(Collected data entries)
--- START ---
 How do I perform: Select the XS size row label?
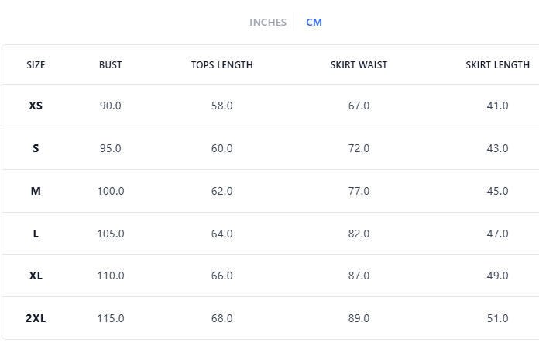click(x=36, y=106)
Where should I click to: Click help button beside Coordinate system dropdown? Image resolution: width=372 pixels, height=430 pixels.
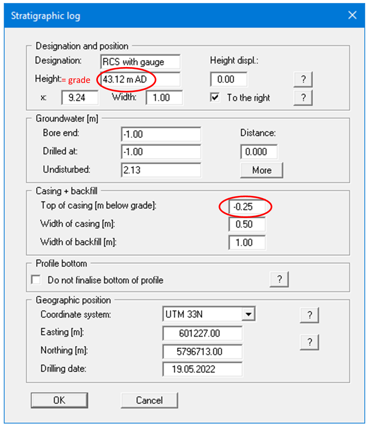[309, 315]
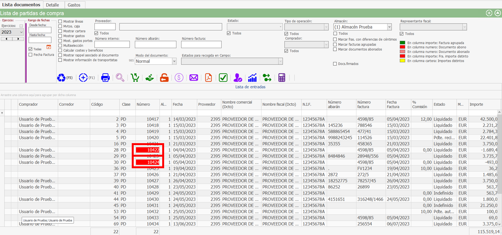This screenshot has height=235, width=502.
Task: Click the recycle refresh (F5) icon
Action: click(62, 78)
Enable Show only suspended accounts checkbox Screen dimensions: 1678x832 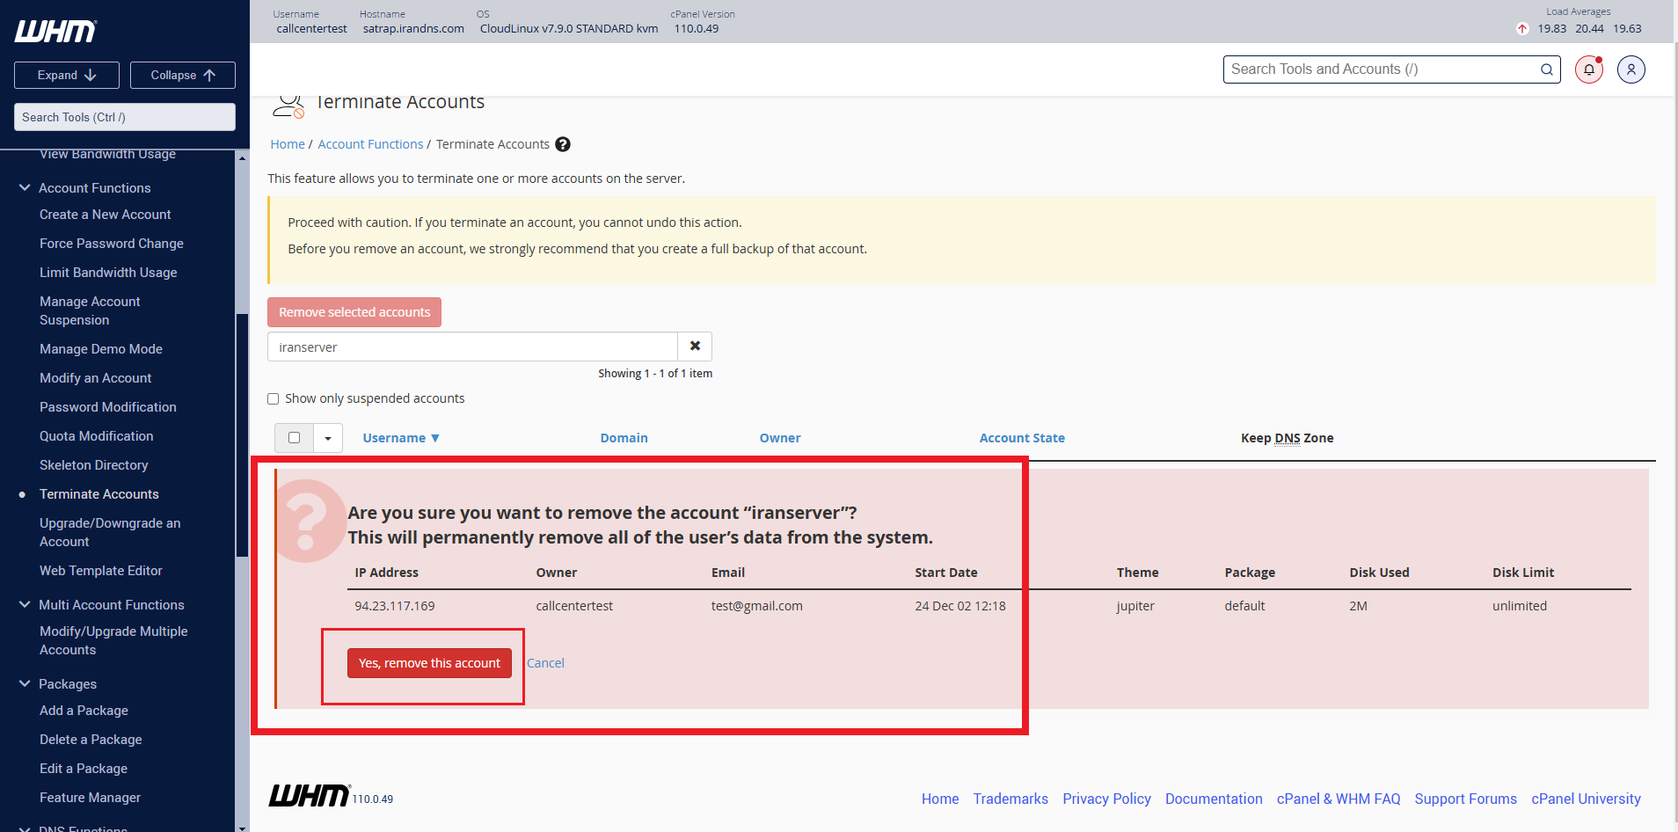[x=274, y=399]
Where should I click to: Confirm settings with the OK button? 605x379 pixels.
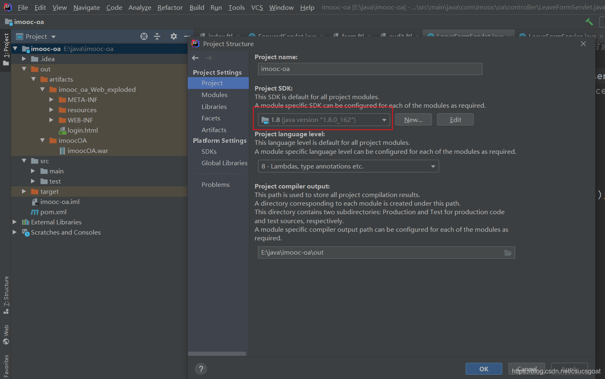tap(483, 368)
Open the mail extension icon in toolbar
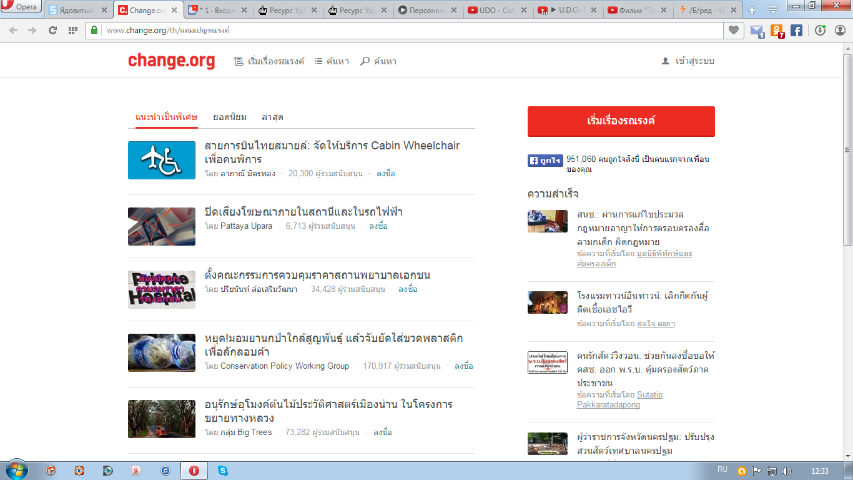Screen dimensions: 853x480 click(x=757, y=30)
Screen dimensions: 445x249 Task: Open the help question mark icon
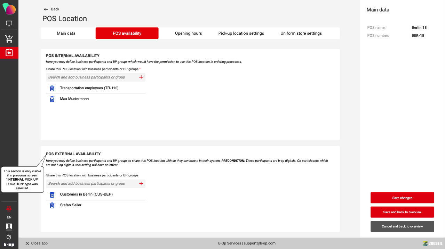[x=9, y=237]
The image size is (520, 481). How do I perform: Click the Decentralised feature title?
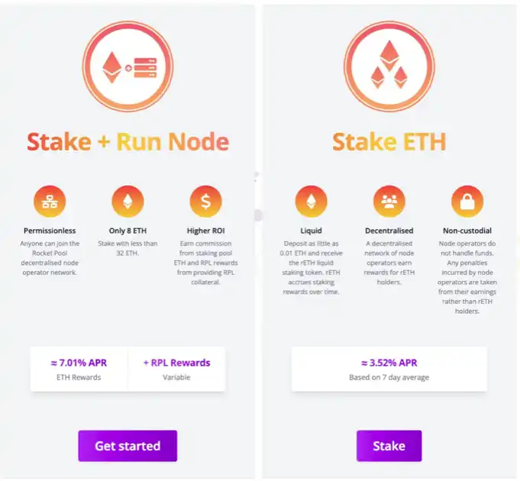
--- END ---
HOW TO COMPLETE THIS TASK —
Your answer must be the lines from the one containing "Open the mail extension icon in toolbar" through the final line of the entries, duplicated exactly, with both ends kept and all pictures left out.

RESULT OF THIS TASK —
Open the mail extension icon in toolbar
Screen dimensions: 853x480 click(x=757, y=30)
Screen dimensions: 445x249 Task: Open the help question mark icon
[x=9, y=237]
The image size is (520, 481). How do I perform: Click the Decentralised feature title?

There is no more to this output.